Both Washington and Idaho officials have stated they want kids to return to a face-to-face model of education.
Lutz said the closure of schools in the spring affected students who were not able to interact with their peers and teachers. Other countries have had success reopening schools, he said, but new research shows younger populations are susceptible to COVID-19.
“We thought maybe young people under the age of 18 weren’t impacted by COVID-19, and we know that not to be the case anymore,” he said. “The age group of 10 to 19 essentially has the same burden of the disease, the same likelihood of attracting it and importantly, transmitting it to family members, their parents, grandparents and younger siblings at the same rate as adults.”
He told parents to be patient with school districts as they work through their reopening plans.
“We need you to be prepared,” he said. “Any reopening plans need to be calibrated, cautious, nimble and flexible.”
He encouraged parents to have their children get used to face coverings before their return to school.
At a Lewiston School Board meeting earlier this month, Craig Ambroson, a local pediatrician, read a letter advocating for a normal return to school.
“Now that we have entered summer, planning has begun on how to safely reopen schools this fall,” Ambroson said. “We believe that there is now very encouraging data pointing toward a safe, in-person return this year. … Coronavirus is not influenza.

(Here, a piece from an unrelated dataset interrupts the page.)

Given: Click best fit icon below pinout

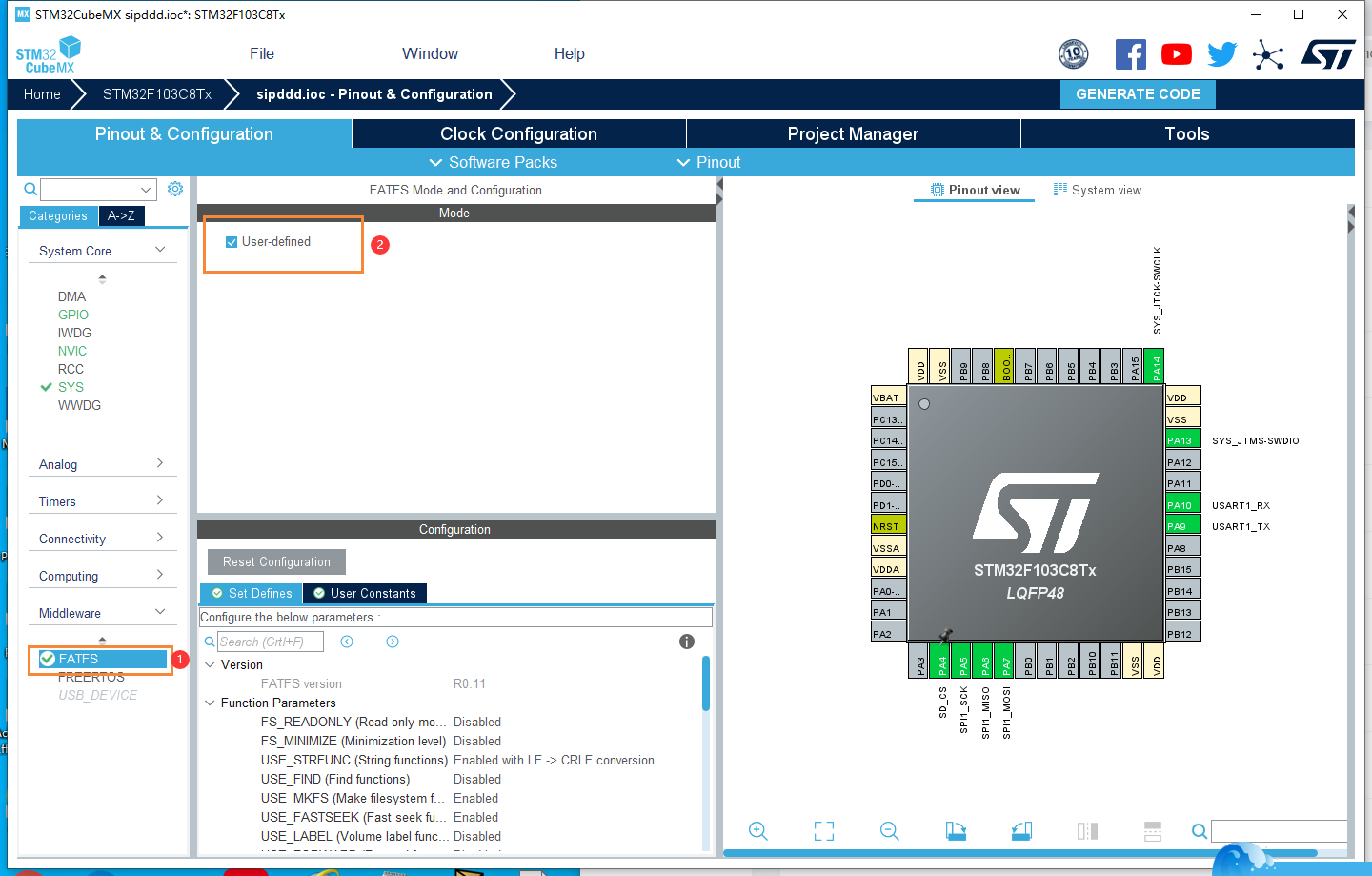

It has been a much milder disease for young people, especially school-aged children.”
Layne McInelly, the president of the Idaho Education Association, released a statement this week expressing his concerns about reopening schools. He argued school districts do not have the resources needed to reopen safely and effectively.
“School buildings absolutely should not reopen if cases continue to rise and there is community spread where the school district is located,” McInelly said. “If federal, state and local officials are unwilling or unable to provide the resources and support to ensure that our schools can open safely, they should tap the brakes on reopening school buildings until circumstances have changed for the better.”
He advocated for hazard pay for educators and sufficient funding from state, local and federal sources.
The Centers for Disease Control and Prevention released a statement Thursday on the importance of reopening schools this fall. It stated extended school closures are harmful to children and said evidence indicates COVID-19 poses relatively low risks to school-aged children.
“Reopening schools creates opportunity to invest in the education, well-being and future of one of America’s greatest assets — our children — while taking every precaution to protect students, teachers, staff and all their families,” stated the CDC.
All of the school districts in the Lewiston-Clarkston Valley will implement vigorous cleaning standards and will have protocols in place for when a person tests positive in a school building.
The first day of school for the Lewiston and Clarkston school districts is scheduled for Aug. 26. The Asotin-Anatone School District’s first day is scheduled for Sept. 1.